Goal of the exercise:
Pictures are not part of the copy. Set down exactly the lines from the one containing "This screenshot has height=443, width=730." through the last line of the material below.

Records:

((

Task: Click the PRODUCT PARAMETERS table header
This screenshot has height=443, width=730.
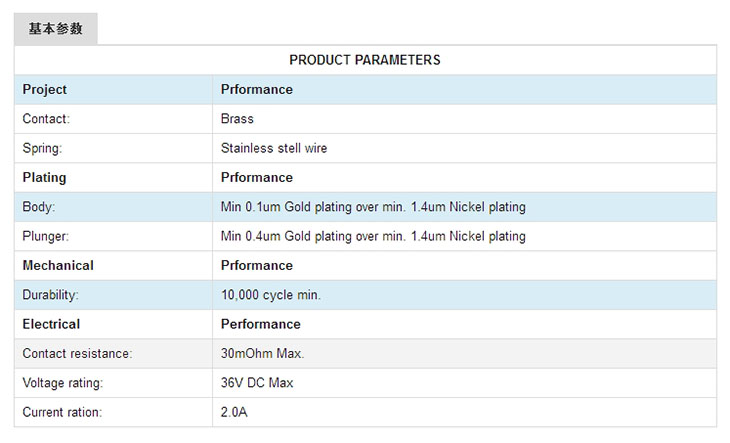Action: coord(365,60)
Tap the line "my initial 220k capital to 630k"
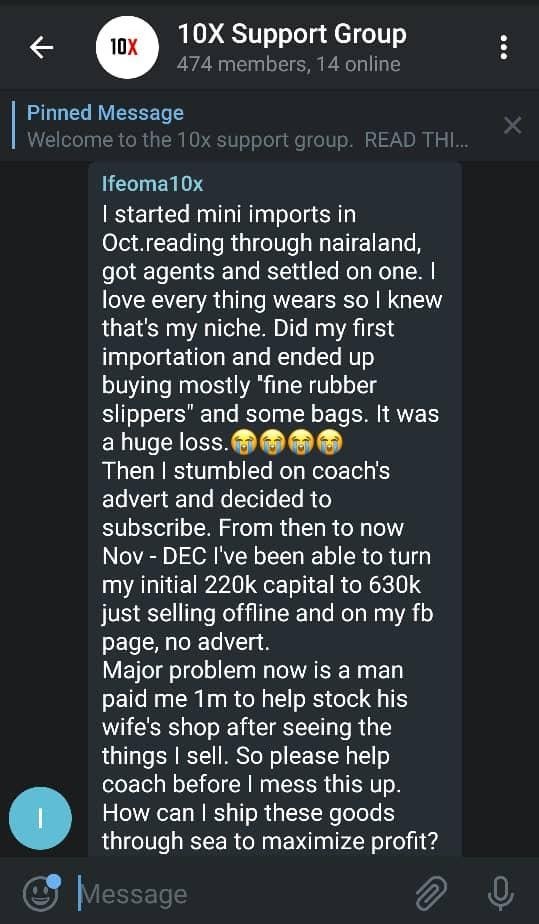Viewport: 539px width, 924px height. [x=262, y=585]
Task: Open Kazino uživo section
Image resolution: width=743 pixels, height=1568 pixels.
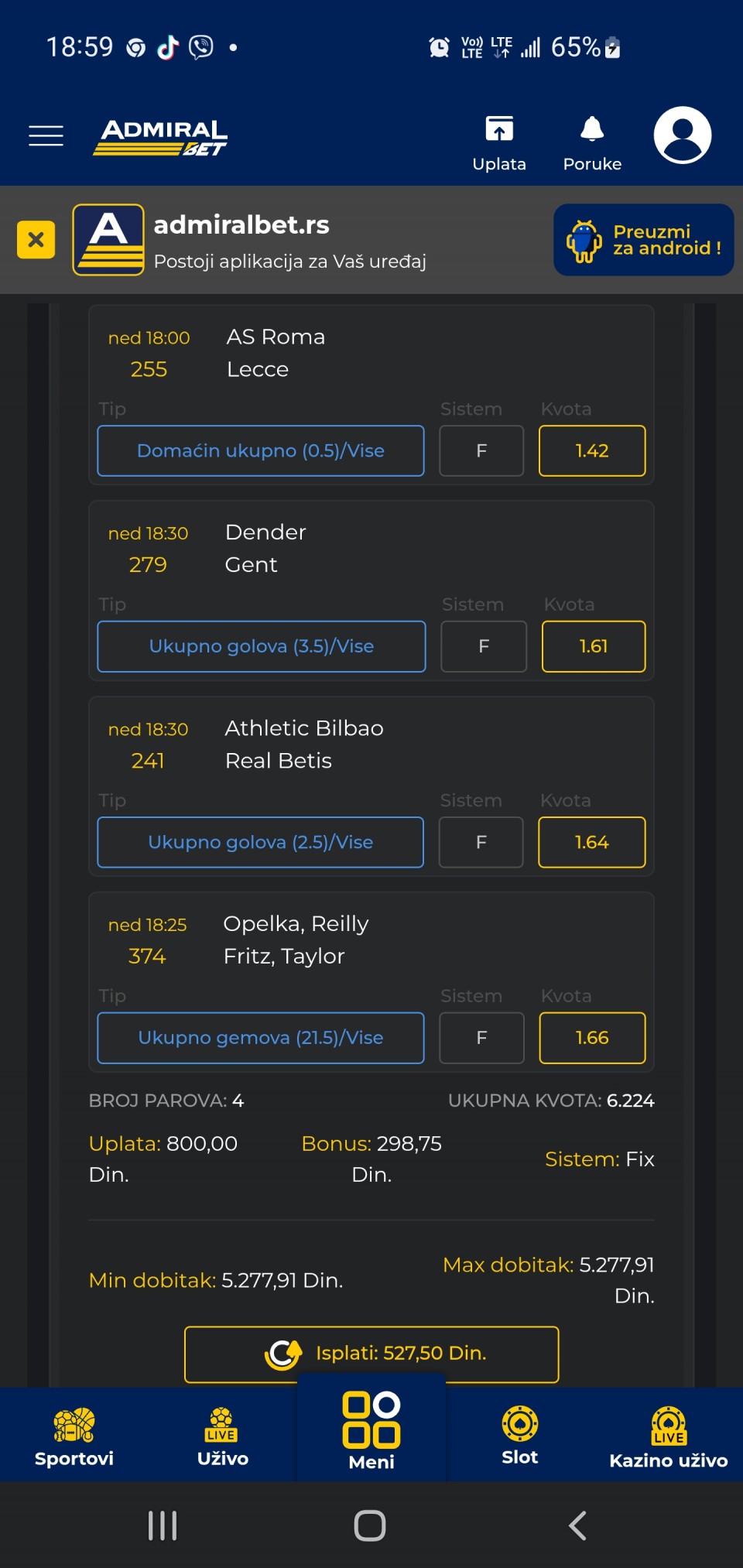Action: click(668, 1436)
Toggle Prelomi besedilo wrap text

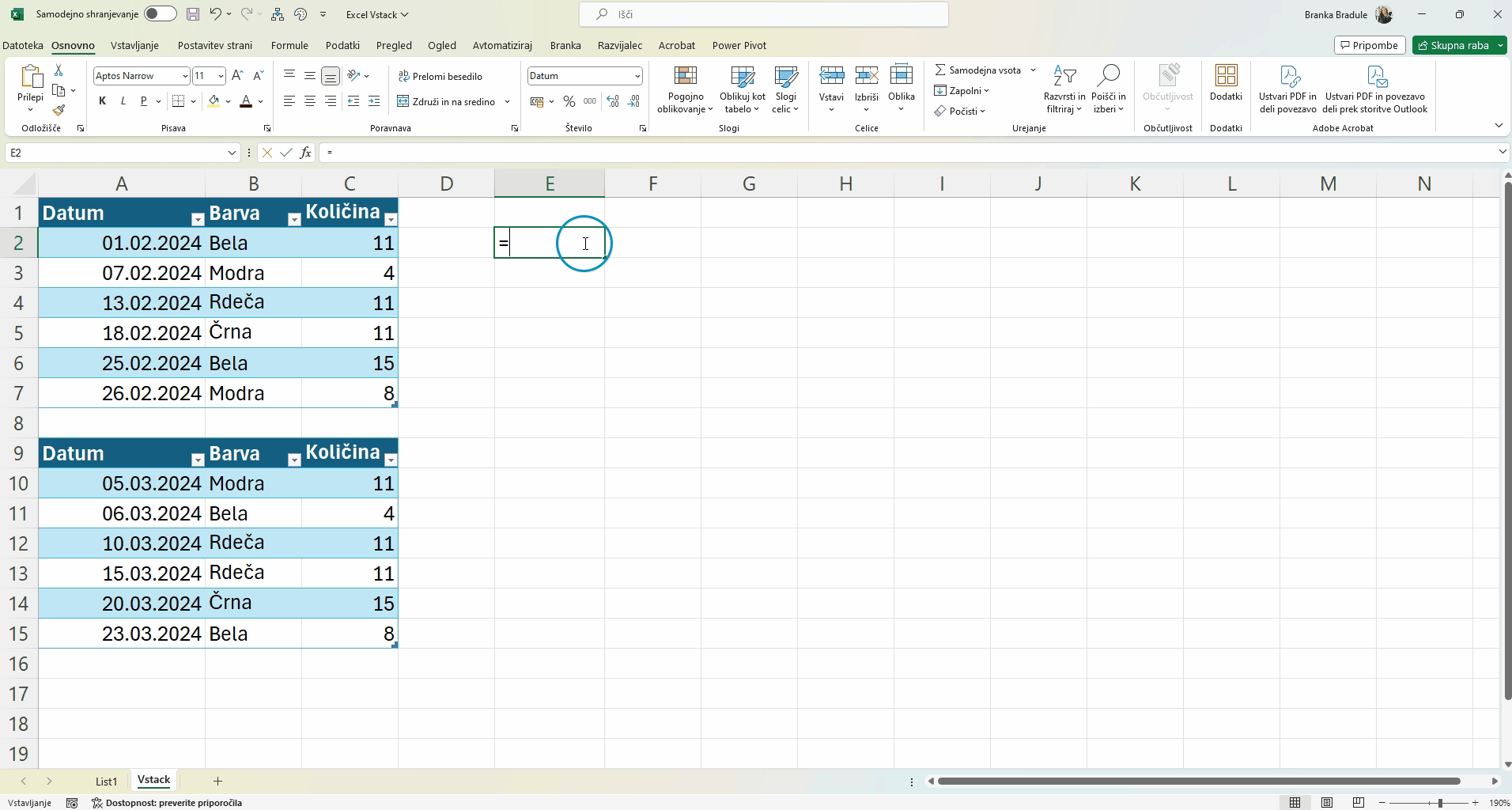[440, 76]
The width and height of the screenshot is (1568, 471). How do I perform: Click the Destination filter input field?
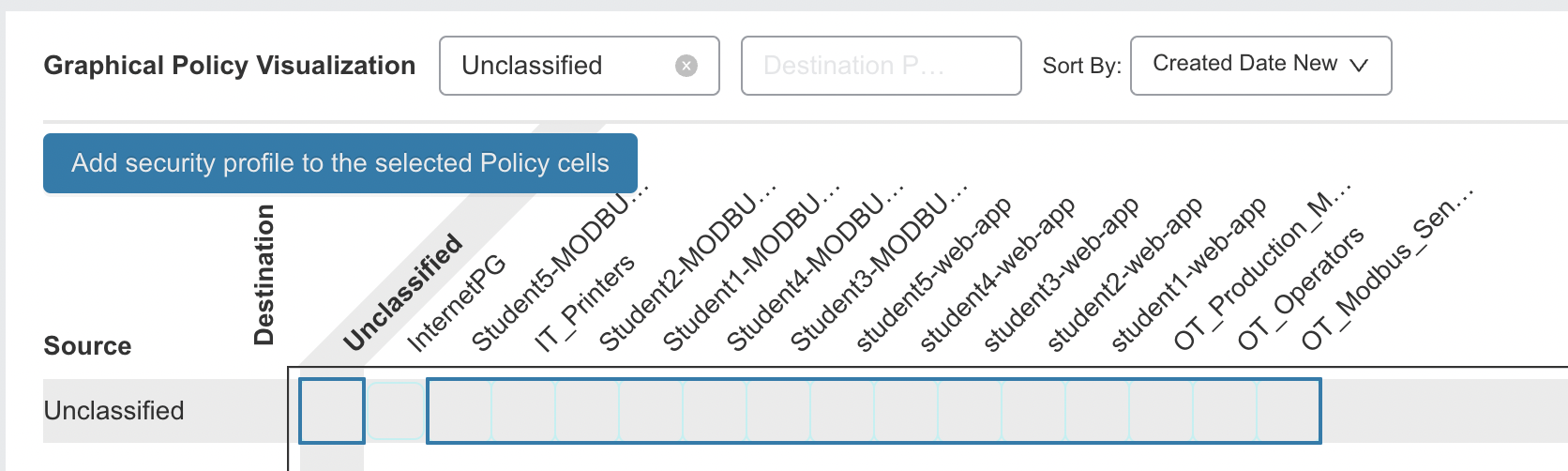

))

The completed task:
This screenshot has height=443, width=730.
Action: coord(365,60)
Tap the line "my initial 220k capital to 630k"
Viewport: 539px width, 924px height. [x=262, y=585]
Task: Open Kazino uživo section
Image resolution: width=743 pixels, height=1568 pixels.
Action: click(668, 1436)
Toggle Prelomi besedilo wrap text

[440, 76]
The width and height of the screenshot is (1568, 471). How do I perform: Click the Destination filter input field?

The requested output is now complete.